I used such an approach for a cable TV marketing committee to study how people who lived in virtual squalor would somehow devote the money and space for big-screen TVs and related audiovisual enhancements, practically creating an altar of worship amidst their cluttered existences, as a way to see with our own eyes the opportunties for HDTV and 4K as they were being evolved. We visited people in their homes and at their community centers to talk to them on their own turf with the quest of them opening up more honestly about why they’d watch hours upon hours of Steve Harvey FAMILY FEUD reruns to support why Game Show Network should be considered a must-carry.
One would like to believe that someone at the DNC might have least asked Della Volpe to consider such methodologies, especially with such a generous budget.
And especially in light of another story that THE NEW YORK TIMES dropped on their DAILY podcast as late as yesterday morning, said DNC might have considered at least counterbalancing their quest. Shane Goldmacher parsed data over 12 years from every county in the United States and revealed that the underlying reason that Republicans have moved the needle so drastically had more to do with class than demography–which also explains how even more significant shifts among Black and Latino young men have occurred. It’s worth a listen.

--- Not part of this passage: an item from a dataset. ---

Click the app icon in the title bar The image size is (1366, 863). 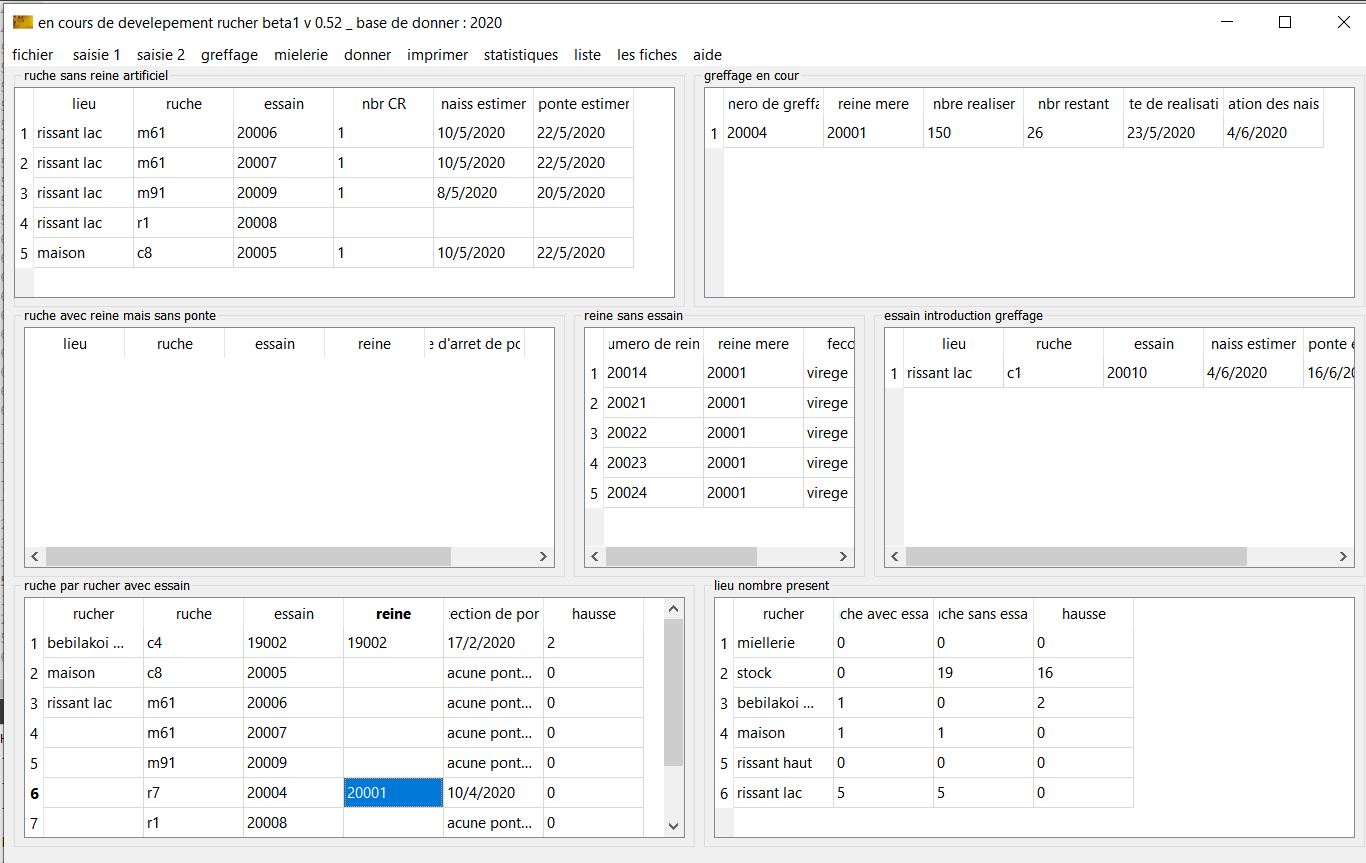(22, 22)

You go ahead and mock the results. I’m gonna preface that reaction with my questioning of the methodologies. I know what goes into the actual costs of running groups–assuming they’re even in-person at all. I know what it costs to commission a facility, recruit respondents, factor in potential no-shows and alternates, pay them, feed them, and cover any costs of travel, hotel and meals. Even when one factors in inflation since admittedly my experiences are now a few years in the rear view mirror, it’s nowhere near $20 million–or even a considerable fraction of it.
Look, Republicans are guilty of overspending on egotists as well. I’ve worked with the likes of Frank Luntz at gunpoint and I know what he costs. But to the grudging credit of the evil geniuses that employ him, they also invested in methodologies like Cambridge Analytica to find the target voters they needed to put their candidate in office the first time–forget what’s being asserted with Palantir moving forward. The grim truth is that those in charge over there are thinking broader and smarter than the ones on the supposedly “good” side of the aisle.
While you’re doing your media tour, Mr. Della Volpe, maybe you might want to share with the Americans who funded you–and the party that continues to hit me up for more money–exactly how much of your out-of-pocket costs have been for your “innovative” revelations, and how much has gone into your pocket because of your pedigree?
And that does include what you’re feeding your respondents to keep them engaged, Captain Obvious. Hot wings and Red Bull also work pretty well, I’m told–and I know they’re on the cheaper end of the menu.